(Saved data entries)
----------------

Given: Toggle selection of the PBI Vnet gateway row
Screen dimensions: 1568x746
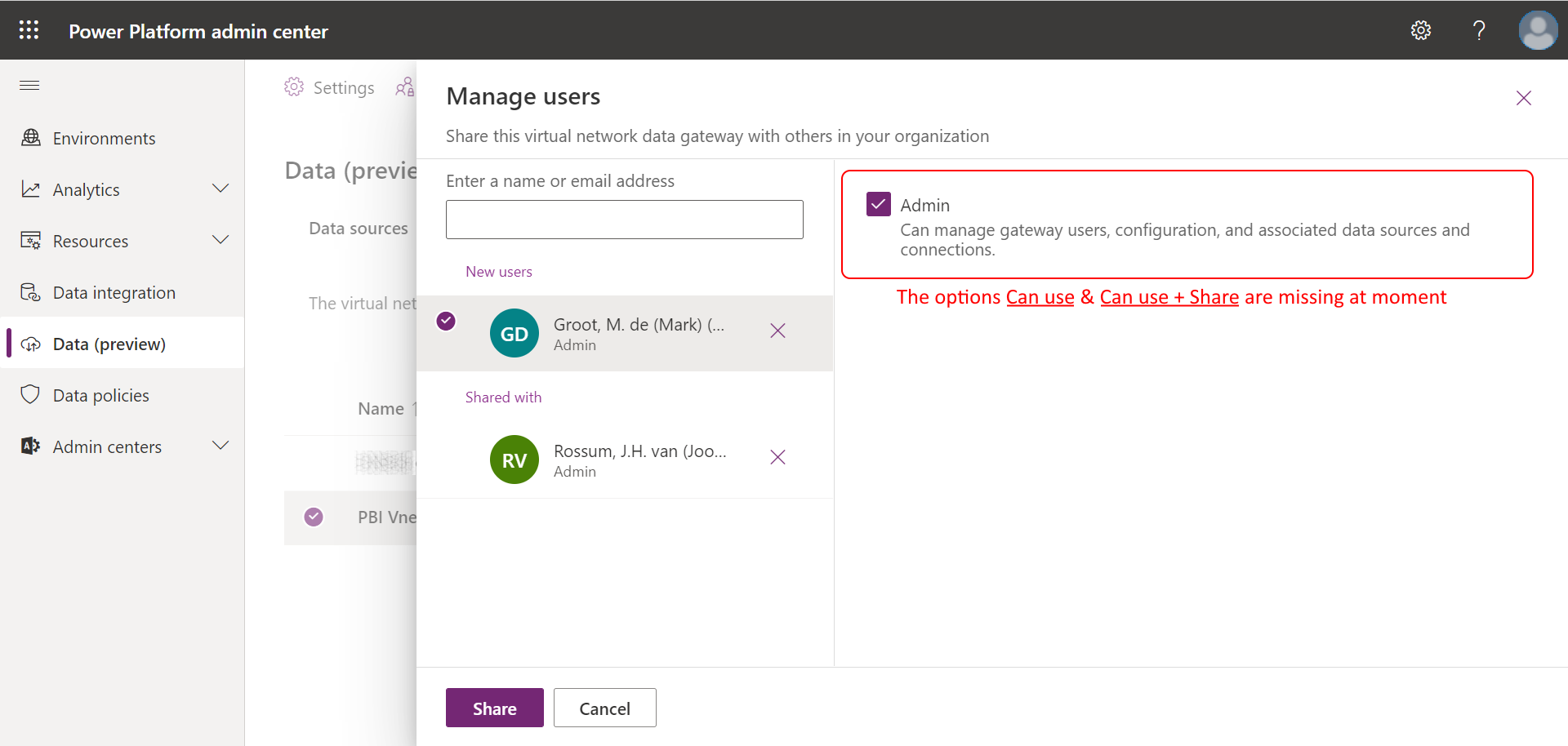Looking at the screenshot, I should (x=314, y=517).
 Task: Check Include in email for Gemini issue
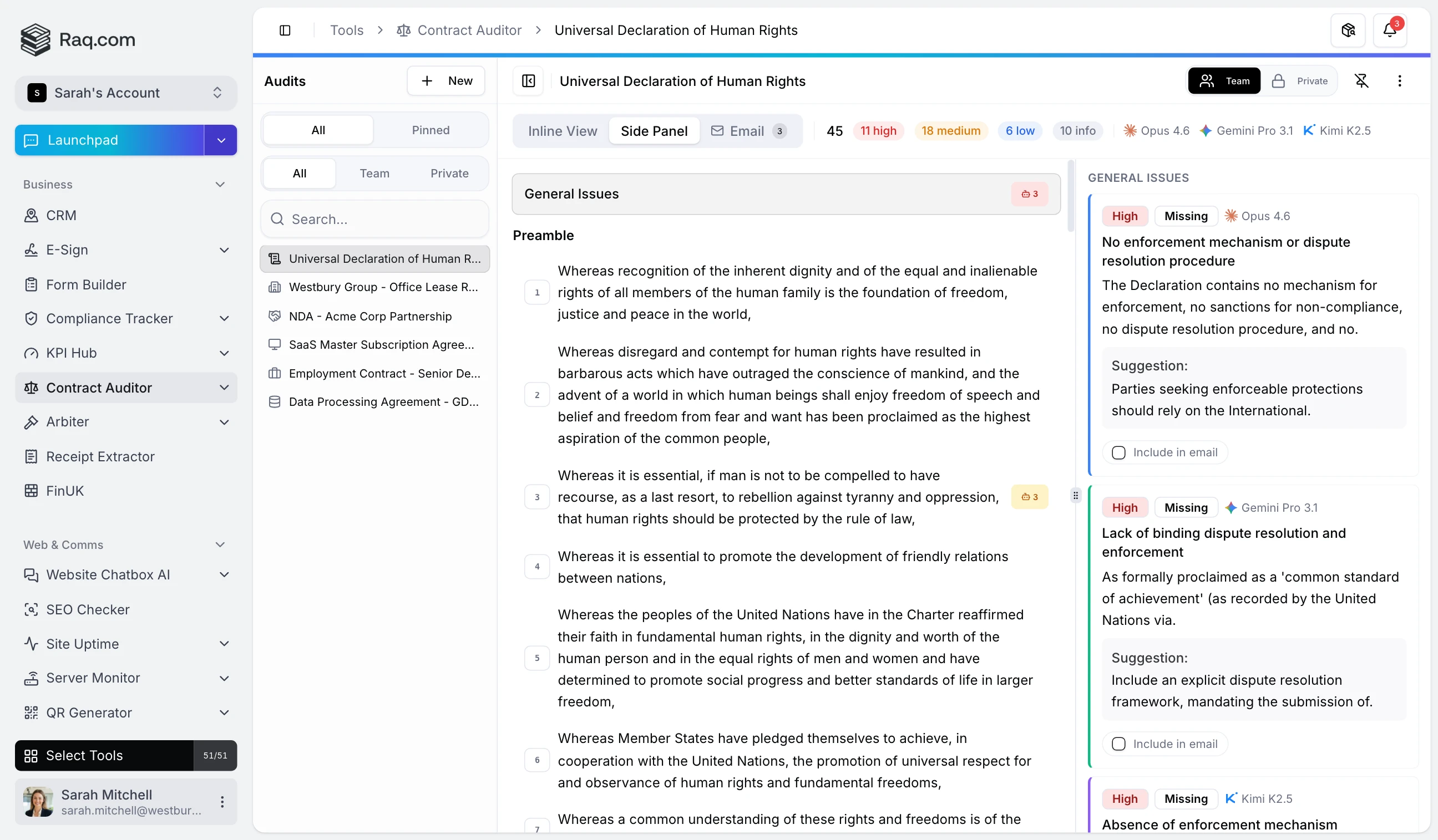(x=1118, y=744)
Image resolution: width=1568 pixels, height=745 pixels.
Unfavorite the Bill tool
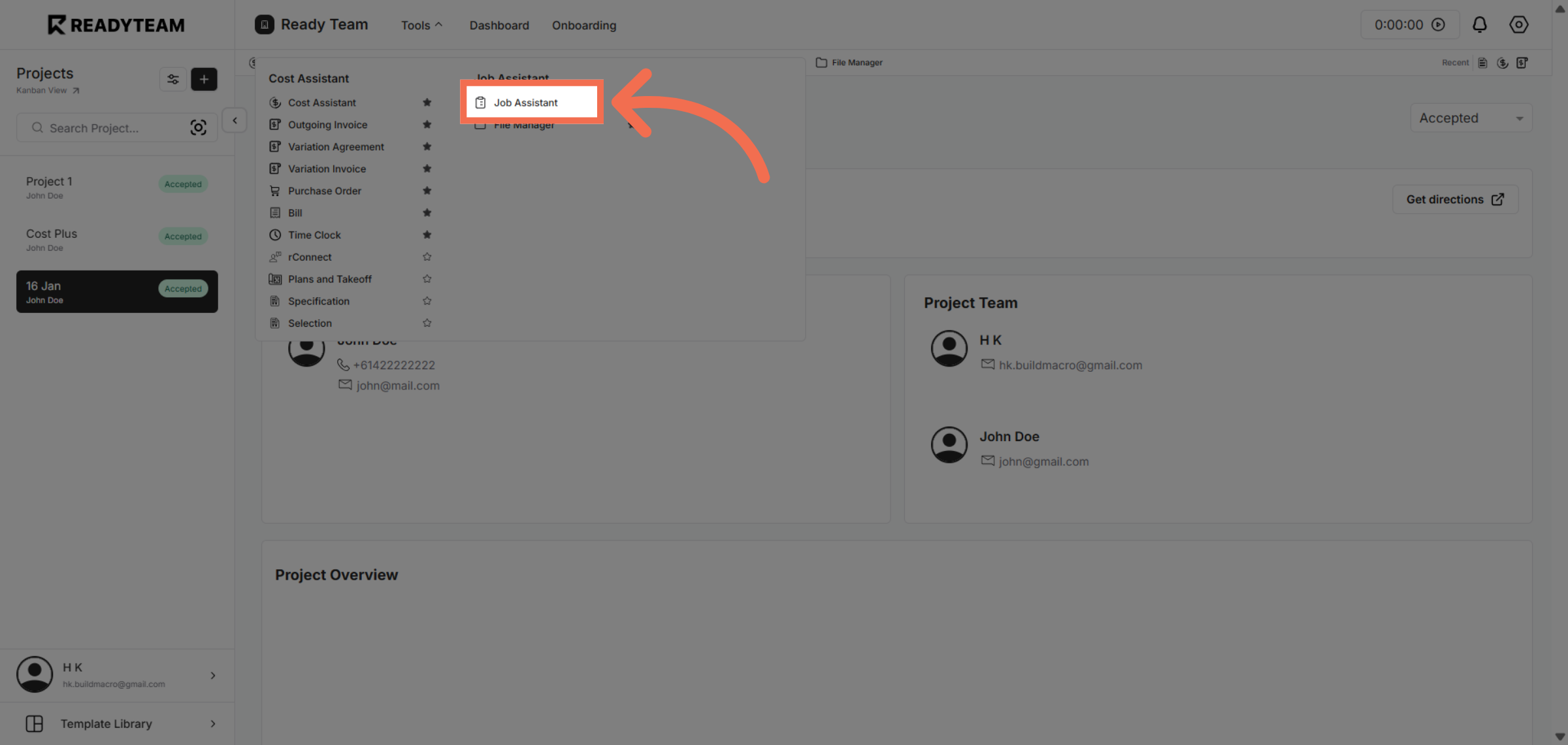coord(427,212)
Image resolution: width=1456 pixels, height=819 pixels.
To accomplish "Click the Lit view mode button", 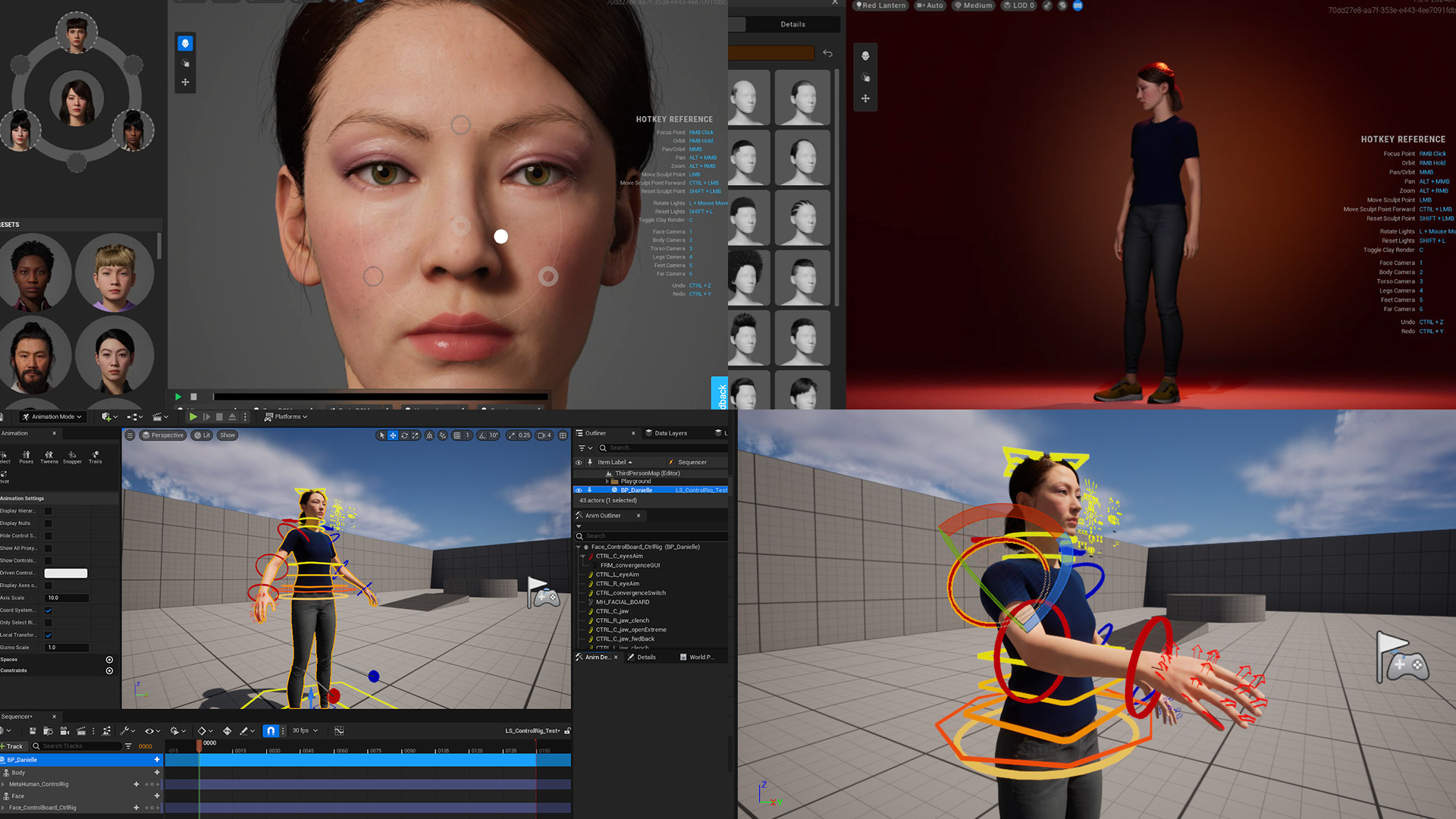I will tap(202, 435).
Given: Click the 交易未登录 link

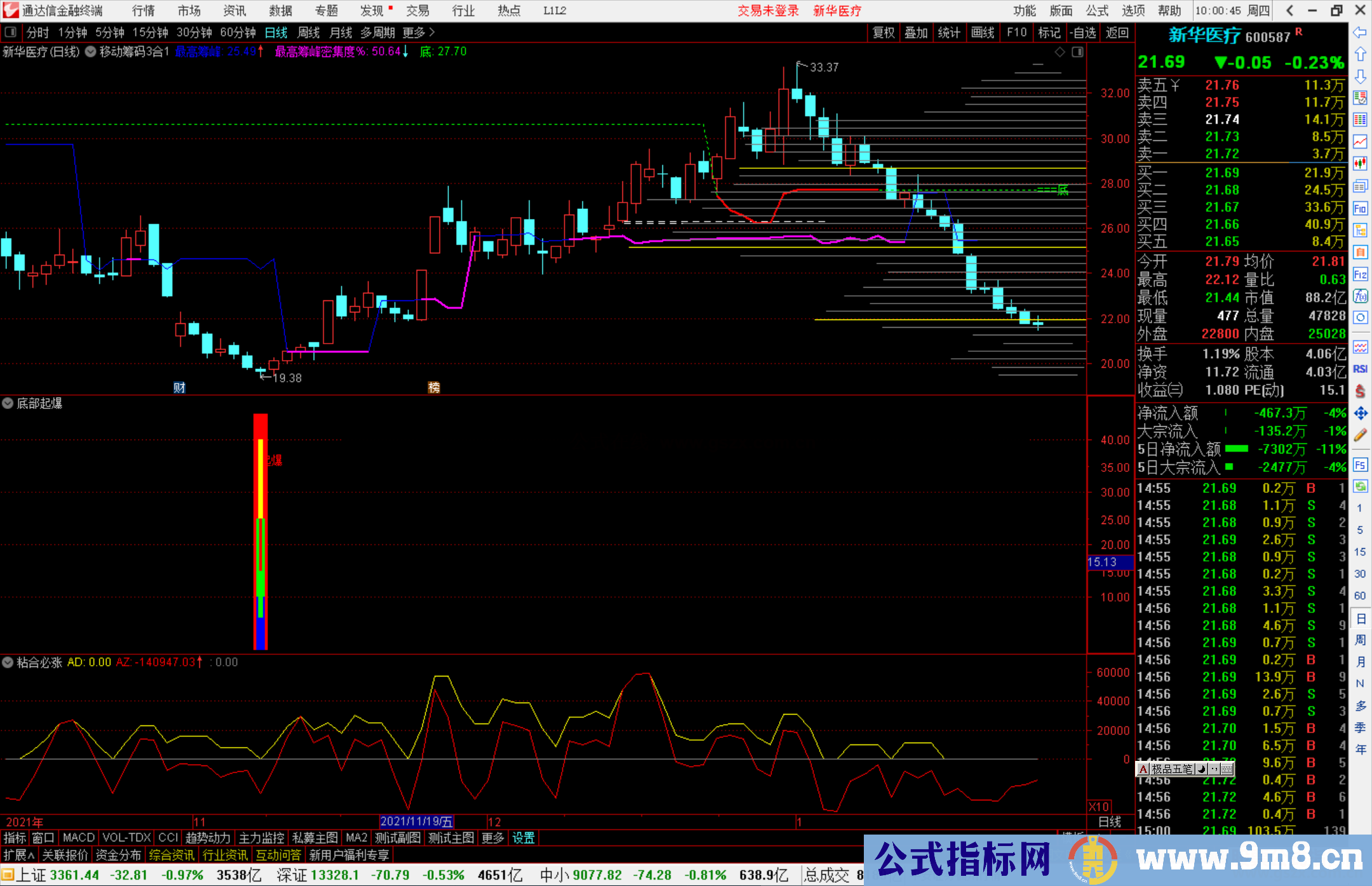Looking at the screenshot, I should (768, 11).
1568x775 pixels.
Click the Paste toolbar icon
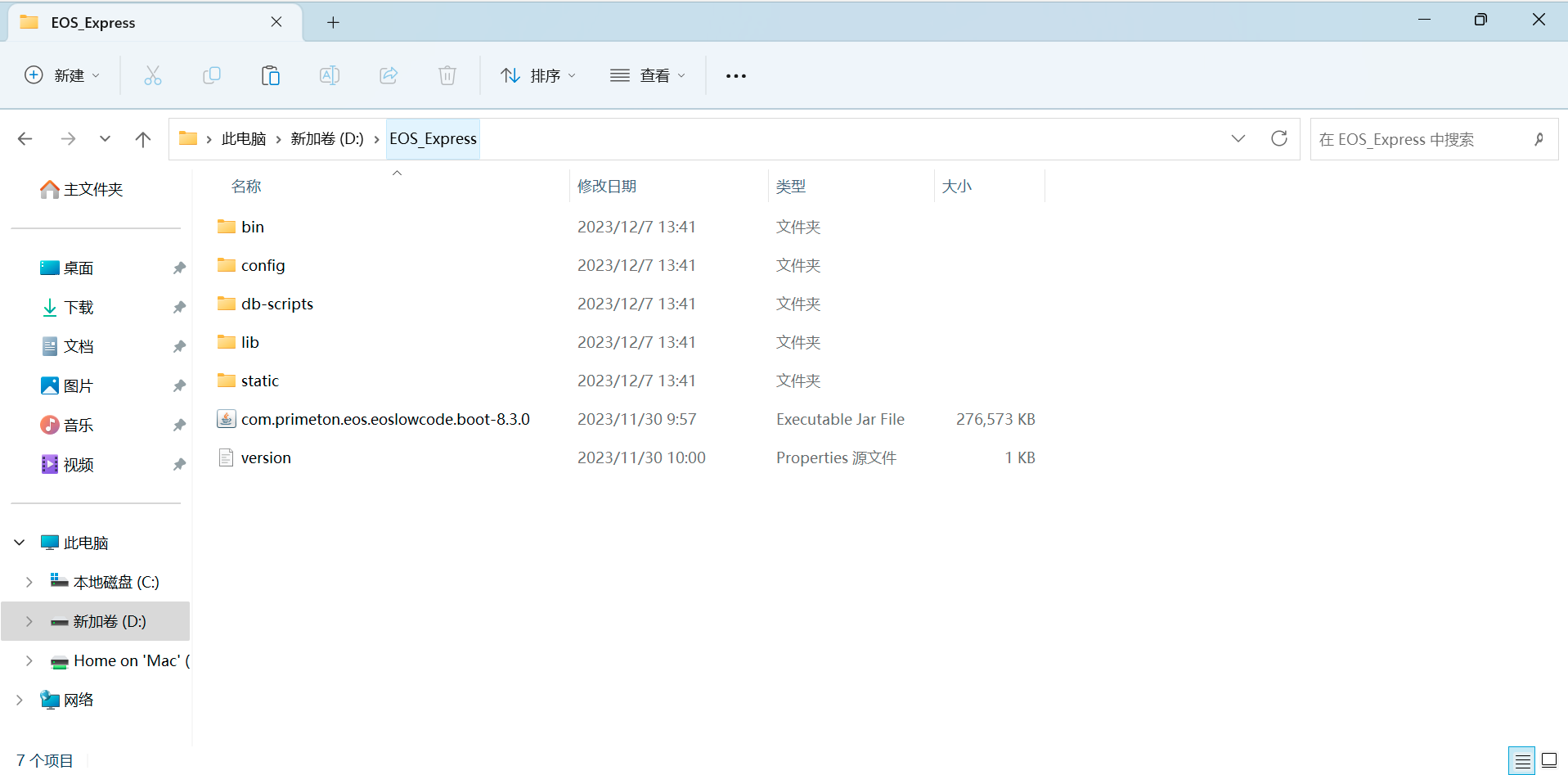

----------------

If a line in the records above holds the string "pixels", copy it.

Image resolution: width=1568 pixels, height=745 pixels.
Image resolution: width=1456 pixels, height=819 pixels.
1568x775 pixels.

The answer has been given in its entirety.